With that in place, build the release AAB and confirm assets/dexopt/baseline.prof is present. If it isn't, nothing you measure will show an effect.
./gradlew :app:bundleReleaseunzip -l app/build/outputs/bundle/release/app-release.aab | grep baseline.prof# seeing base/assets/dexopt/baseline.prof and baseline.profm means it bundled
How much it shrank in my wallpaper app
For one of the wallpaper apps I run, the kind that assembles a grid on launch, I measured cold start 15 times each on a physical Pixel 6a. The numbers are the median (P50) of Time To Initial Display, plus P90 to show the spread.
Condition
P50 (ms)
P90 (ms)
vs. bare
CompilationMode.None (no profile)
724
918
baseline
Baseline Profile applied (Require)
503
612
~30% faster
Well-used device (matured Cloud Profile)
486
574
reference
What stands out is that the "brand new" number with a Baseline Profile (503ms) nearly matched the well-used device whose profile had matured (486ms). In other words, the Baseline Profile front-loads, from the first install, the state Cloud Profiles take time to reach. The P90 shrank a lot too, and that calmer worst case is what directly answered the "heavy the first time" review.

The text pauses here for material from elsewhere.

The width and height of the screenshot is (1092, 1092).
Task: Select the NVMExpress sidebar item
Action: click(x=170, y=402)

One caveat about the numbers. The TTID from StartupTimingMetric is "until the first frame," so if you want to measure until the app is genuinely usable — images loaded — call reportFullyDrawn() from the screen and watch Time To Full Display as well. I treat TTFD as the primary metric only on screens where thumbnail loading is heavy.
Where I tripped, and how I keep it going solo
The first thing that stumped me was a profile that looked bundled but had no effect. The cause was running measurement with CompilationMode.Partial(BaselineProfileMode.Enable), which passed through even with no profile applied. Always use Require during measurement and you avoid it.

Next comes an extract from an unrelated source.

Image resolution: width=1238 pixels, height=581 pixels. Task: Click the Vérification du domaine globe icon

The second is profile freshness. If you don't regenerate after a big change to a screen, you optimize the old hot paths and leave the new route cold. I forgot this after rebuilding the wallpaper detail screen, and took the long way around when a startup I thought I'd fixed felt heavy again. Since adding one line — "regenerate the Baseline Profile" — to my pre-release checklist, it's been stable.

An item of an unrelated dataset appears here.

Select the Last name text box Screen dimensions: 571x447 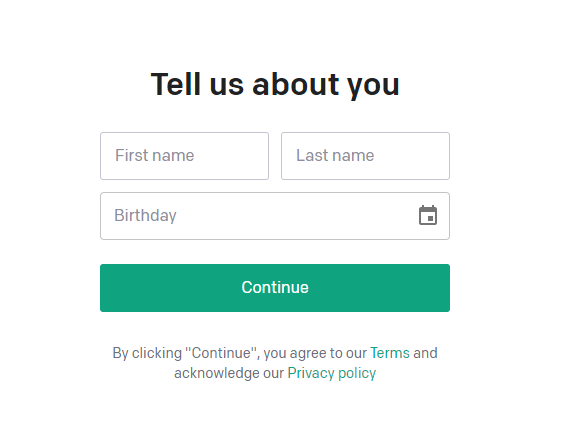[365, 156]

Roll out gradually while confirming you haven't broken startup metrics. I always start at 5% and widen to 25% → 50% → 100% while watching Play Console startup time and ANR rate. Profile-related defects are rare, but profileinstaller can fail to install on a small subset of devices, and staged release lets you stop there. For the same family of release-only Android pitfalls, walking through tracking down a release-only R8 and Gson crash alongside this covers the obfuscation-side traps. If you're adding localization, switching the app's language independently of device settings touches the startup route too, so include it in the generator's path.
If you try just one thing, add a measurement module and run CompilationMode.None and Partial(Require) 15 times each to see how far apart your app's P50 sits. That gap is the headroom a Baseline Profile can win back. Thanks for reading.